Given problem 1 → Transcribe the preface from "state in which" to "the artistic sense.".

Excerpted text →
THE poems contained in this volume need neither preface nor apology. A word of explanation, however, may be due to the reader for the unfinished condition of some of them. My lamented friend, Conrad, left behind him a mass of manuscript poems, which, fortunately, fell into the possession of one who cherished his memory with filial affection and the relics of his genius with commendable pride. Among many fragmentary works, which were carefully examined and arranged by the hands to which they were committed, was found the present volume of devotional poems. The manuscript was submitted to me for such revision as might better adapt it for publication. I found little to criticize, and nothing that I presumed to amend. It is placed before the reader in the precise

state in which it was left by its author. I have interfered in no way with the original design. In my opinion, it would be something like sacrilege to retouch, however lightly, a work that addresses itself more directly to the religious than to the artistic sense.

I can but regret that the author was not spared to finish a labour thus admirably begun, and whose purpose is so thoroughly interwoven with the holiest aspirations of the mind. Those who knew Conrad, and were admitted to the privilege of his unselfish friendship, will pause over these memorials of his solitary hours with thoughtful reverence, and will recognize in them the hidden motives that influenced his social relations and gave birth to the lofty sentiments that inspired his oratory and won deserved applause for his dramatic writings.

God has more secret worshippers than are known to the world. It is well for us to understand that one whose whole life was apparently passed in the bustling ambition of public affairs, had yet in his inmost heart a sanctuary which was devoted to the purer service of heaven, into whose solemn recesses nothing worldly intruded, and before whose shrine his troubled spirit found rest and consolation. I confess that I cannot look upon these poems with dry eyes. I pity the friend of Conrad who can. I see in these upward struggles of his soul the workings of a nature that sought to purify itself before its

Maker; that stood amid the fierce rebellions of life loyal to that fundamental religious sentiment which underlies all poetic minds; and that, through every phase of its existence, preserved some trace of the heavenly brightness of its source. Here is the key to much that was not understood in Conrad's character even by those who knew him best. His passionate enthusiasm in a just cause,―his scorn of wrong and of wrong-doers,-his faithful and tender friendship,—his patience under adversity,— his tolerance of well-meant rebuke, even from the lips of his intellectual inferiors,-all these qualities are the natural expressions of a soul that could bear to be alone with its God; and which, in that awful solitude, had been taught its zeal, its pride, its affection, its endurance, and its Christian humility.

Material supplied →
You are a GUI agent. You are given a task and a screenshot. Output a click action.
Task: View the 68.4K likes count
* * *
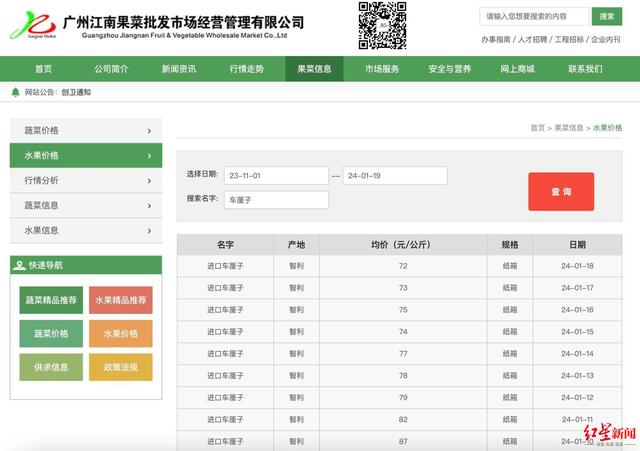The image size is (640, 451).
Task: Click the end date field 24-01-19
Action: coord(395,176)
* * *
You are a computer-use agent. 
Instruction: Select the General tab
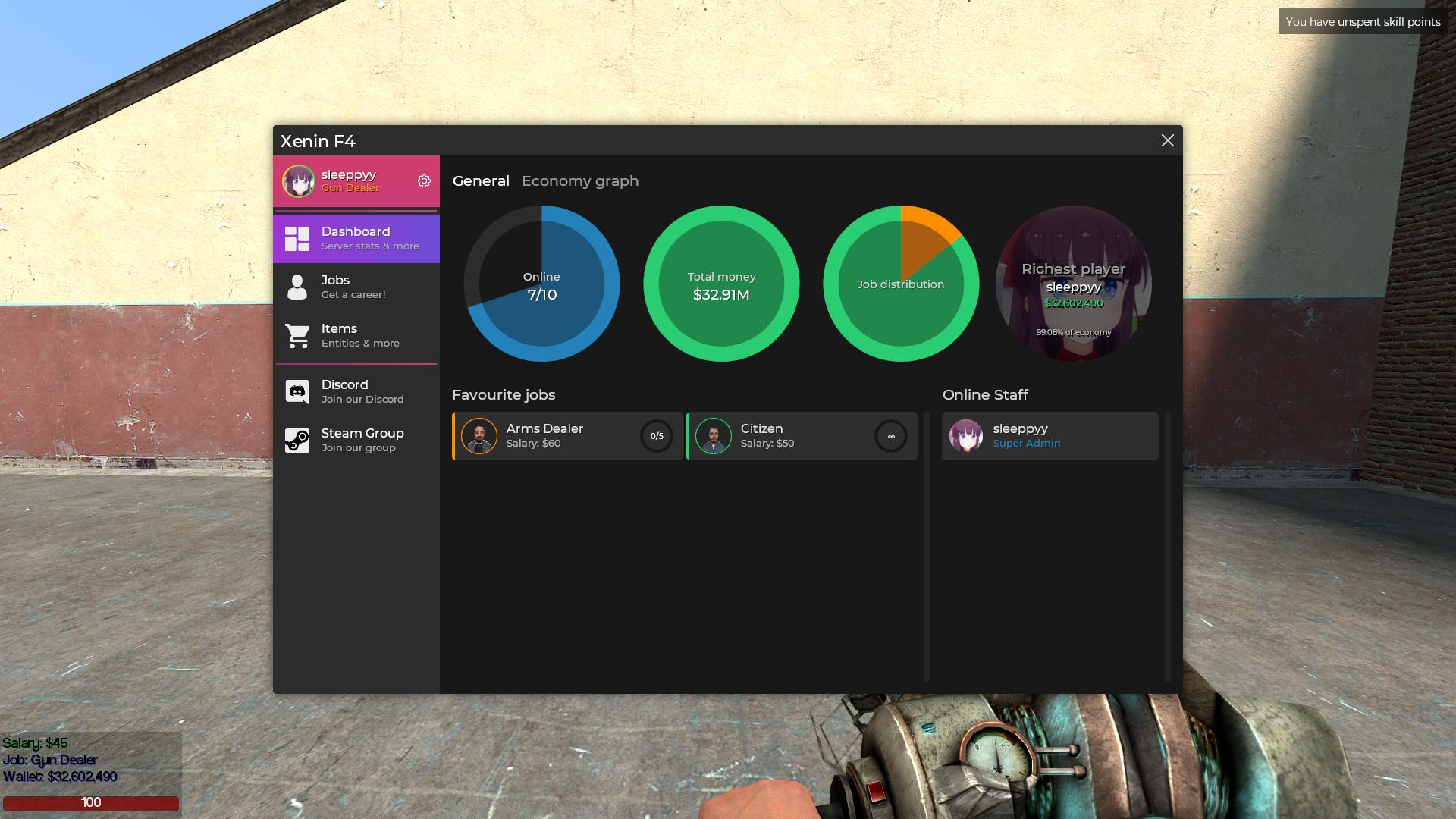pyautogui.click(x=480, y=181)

Given problem 2 → Repeat word for word the lines of the listing from the line with "The image size is (640, 451)." to the line with "Action: coord(395,176)", leaving the pictures out of your answer.

Task answer 1 →
state in which it was left by its author. I have interfered in no way with the original design. In my opinion, it would be something like sacrilege to retouch, however lightly, a work that addresses itself more directly to the religious than to the artistic sense.

Task answer 2 →
The image size is (640, 451).
Task: Click the end date field 24-01-19
Action: coord(395,176)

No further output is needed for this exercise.